Против меня, на соседней площадке, стоял серб-кондуктор, который по свистку машиниста обязан был тормозить, когда паровоз, раскатившись, не мог сам сдерживать напора вагонов. И с кондуктором мне хотелось войти в дружеские отношения.

– Кукуруз добро? – кричу я, перегибаясь вперед, чтобы ветер не отнес звуков голоса.

Он не понял, наверно, так как на склонах рос, к сожалению, только дуб, и иногда встречалась ежевика. Но зато к ужасу своему я заметил, что кондуктор сильно навеселе.
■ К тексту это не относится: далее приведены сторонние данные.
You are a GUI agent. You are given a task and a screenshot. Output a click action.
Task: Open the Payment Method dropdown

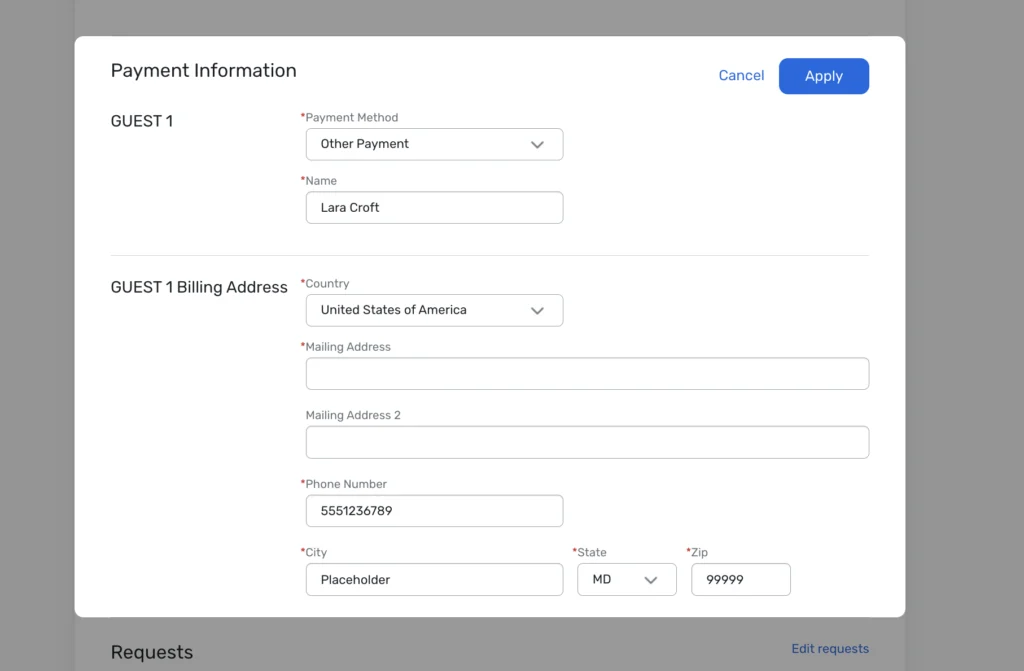point(433,144)
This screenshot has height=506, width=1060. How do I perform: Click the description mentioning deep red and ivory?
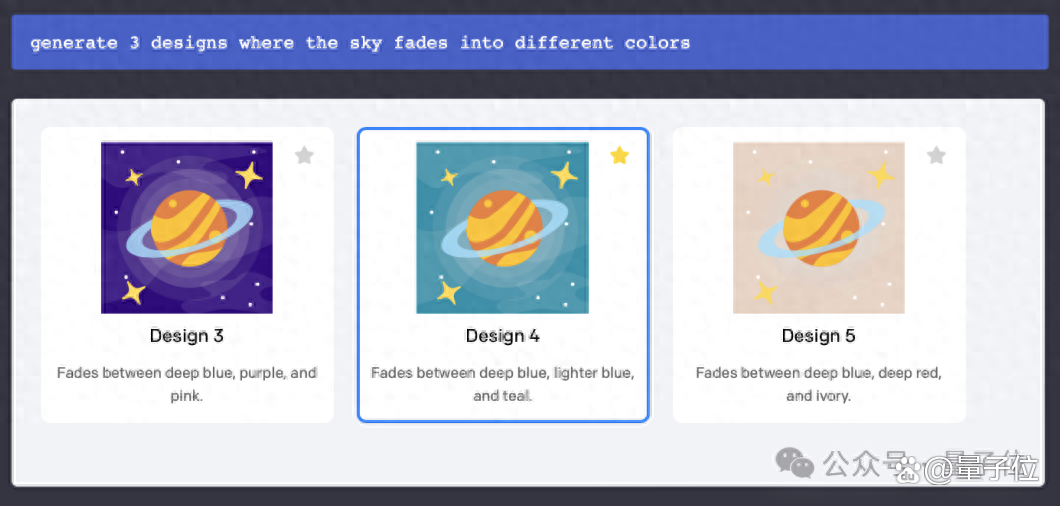pos(819,384)
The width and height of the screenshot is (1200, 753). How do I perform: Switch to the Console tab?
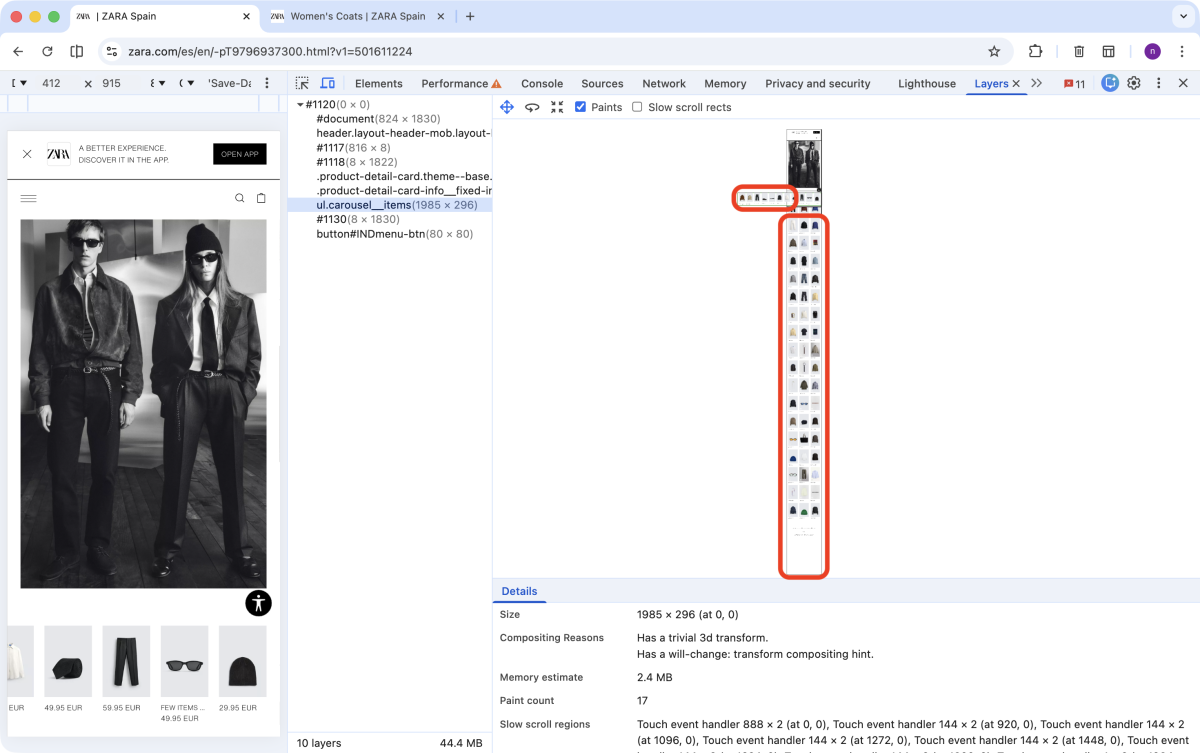tap(541, 83)
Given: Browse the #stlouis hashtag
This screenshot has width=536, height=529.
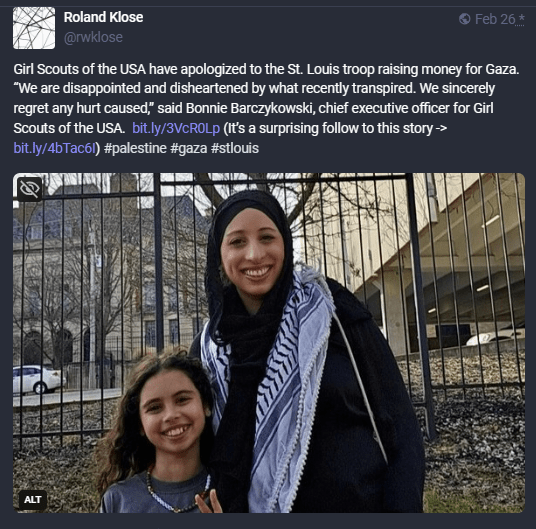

– Рус, братушка? – беспричинно, вдруг, захохотал он, удалым движением руки ударяя по тормозу, который быстро начал раскручиваться. – Харашо! Я по-русски говорить! Я сам в плену был!

– Тормази! Бремзе! Ради Бога!

– Тормази? Харашо! Я все понимает! У мене приятель рус был! Какой человек! О-о! (Рука кондуктора закручивает тормоз). Иван Федрыч с Москвы, знаешь? (Тормоз закручивается, сильнее). Сапожник! У плену заедно были. Что он имел – все мне наполовину давал! Ей-Бог! Табак – половину табак. Хлеб – половину хлеб. А когда имели вино, братушка… Э-э! (Тормоз вздрагивает в руке, начинает раскручиваться). Как Ваня выпивал! Една бутлыка! (Тормоз раскручивается быстрее). Другая бутлыка! (Тормоз быстрее). Третья бутлыка! (Тормоз быстрее). Четверта бутлыка! Десеть бутлык! Фюйт! (Тормоз получает оглушительный удар кулаком, раскручивается окончательно). А напротив Вани никто не мог! Спор был – Ваня один, а против него три: маджар, шваб и хорват. Сколько они пиют все – столько Ваня один!

* * *

В небрежной позе Васко де Гамы стою я на кичевском вокзале после перенесенных на спуске волнений и удивляюсь огромному количеству народа на перроне. Из вагона, корзину за корзиной, чемодан за чемоданом выволакивает свои вещи Катушкин. Он идет среди толпы, нагруженный, но, увидев меня, растроганно роняет чемоданы на камень платформы, начинает обниматься.

– Прощайте, миленький!

Целует он прямо в губы, колет усами. Три раза, по-христиански.